[Start of Attachment]
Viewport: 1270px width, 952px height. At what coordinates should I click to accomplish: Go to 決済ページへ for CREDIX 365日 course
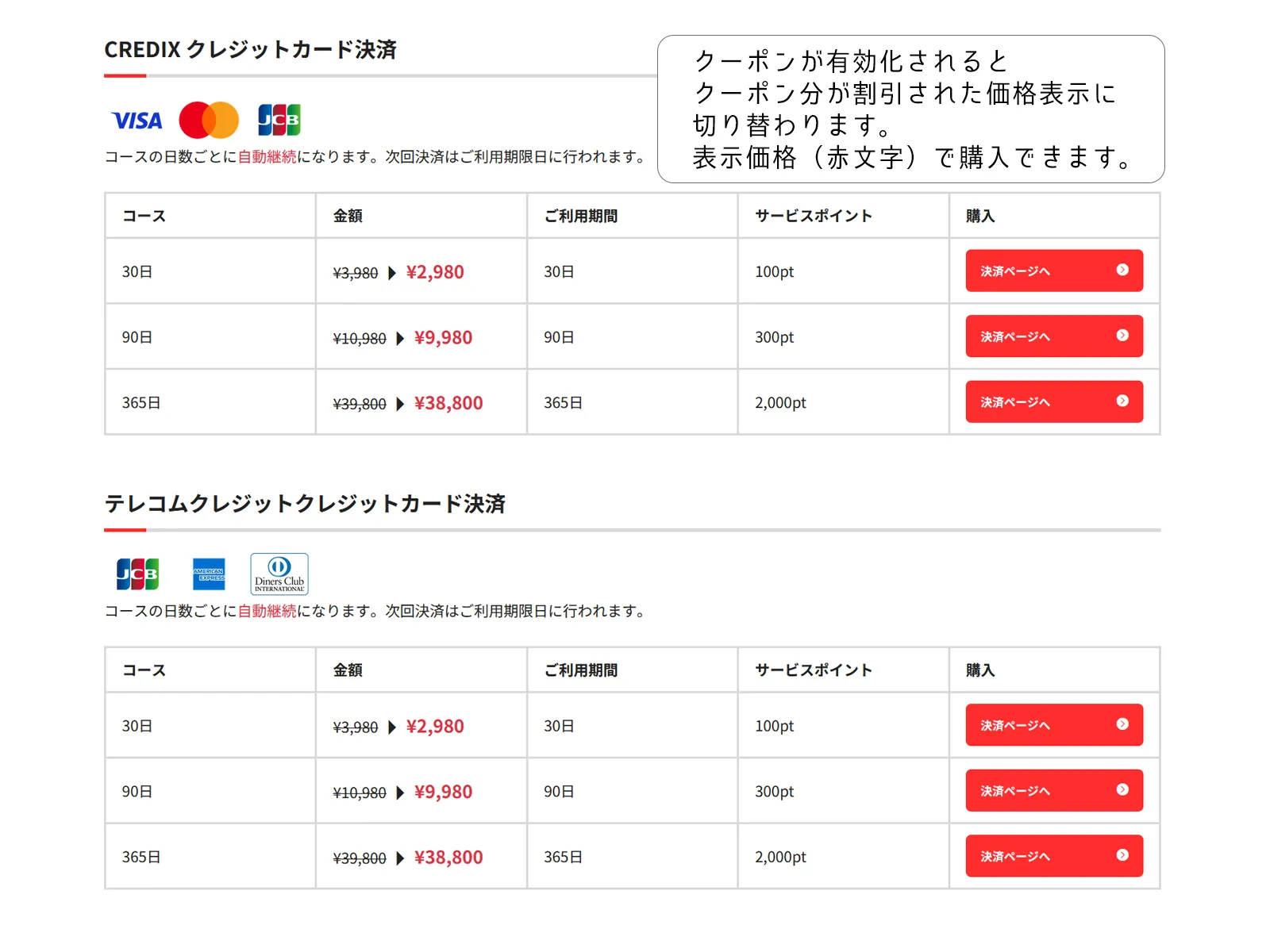(x=1053, y=402)
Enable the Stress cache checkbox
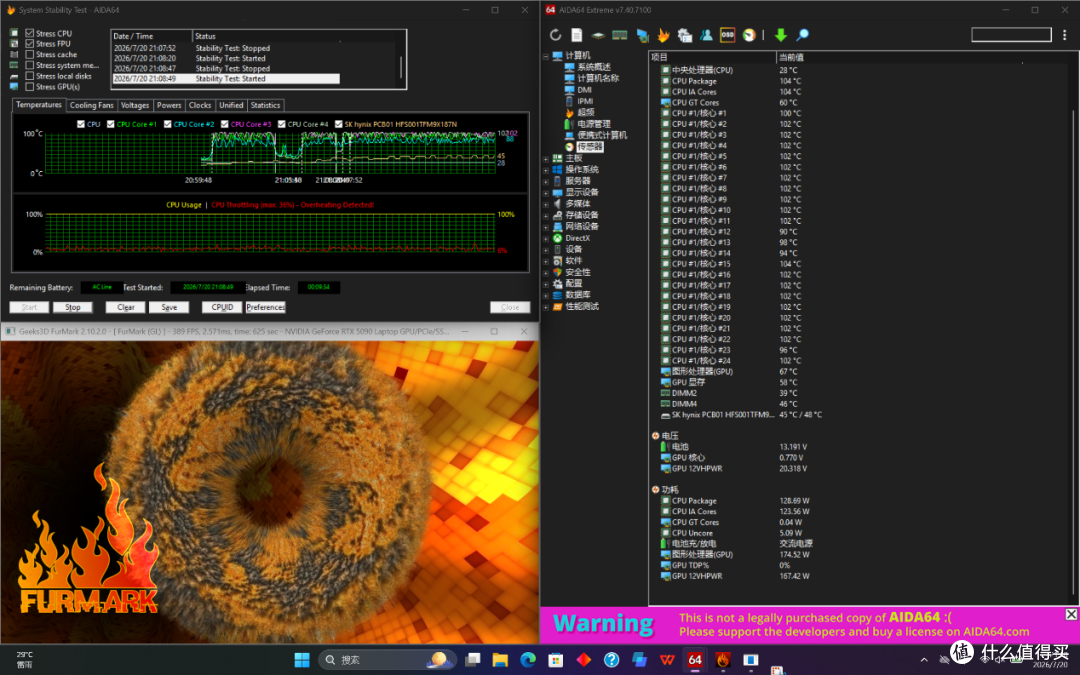The image size is (1080, 675). point(30,54)
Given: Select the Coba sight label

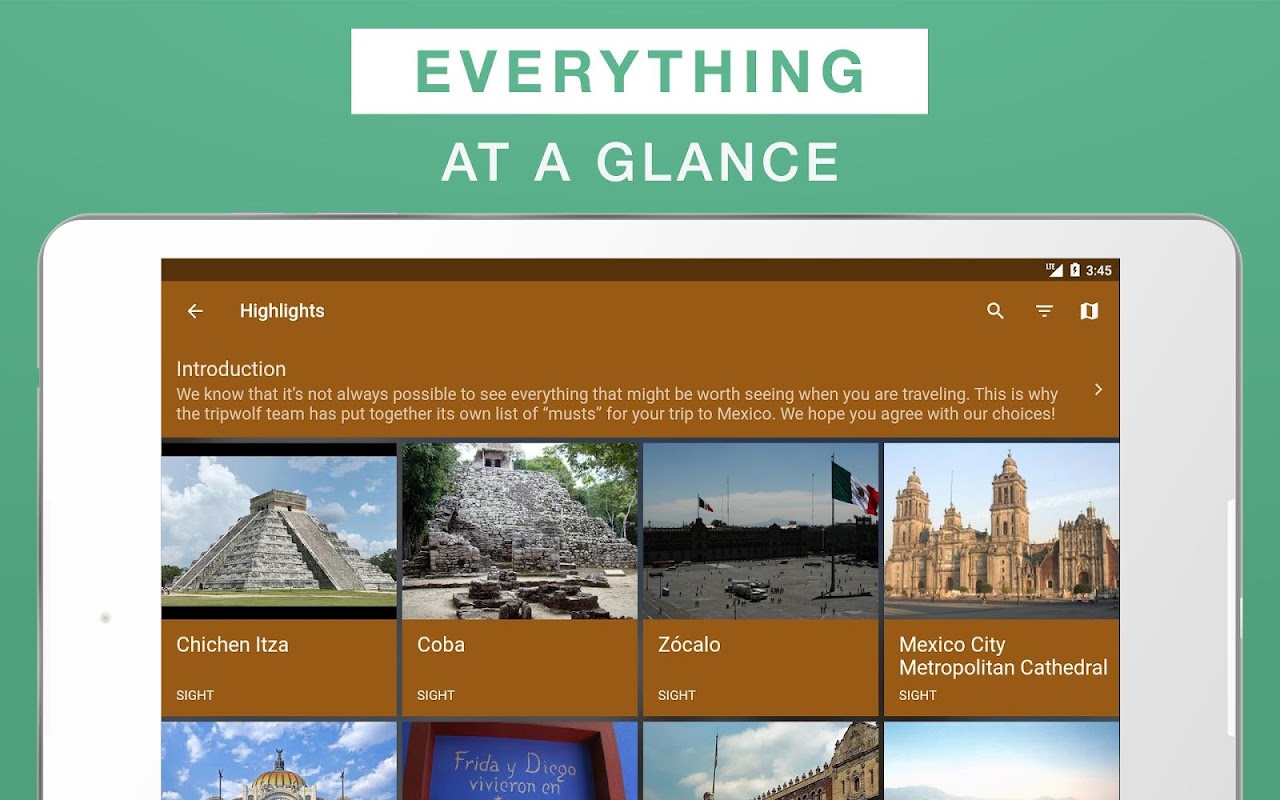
[End of Attachment]
* [Required action] Leaving every picture out, output the data exactly as it stands.

* [Output for this exercise]
Viewport: 1270px width, 952px height. At what coordinates should I click to accomplish: Go to 決済ページへ for CREDIX 365日 course
(x=1053, y=402)
Enable the Stress cache checkbox
The image size is (1080, 675). point(30,54)
Given: Select the Coba sight label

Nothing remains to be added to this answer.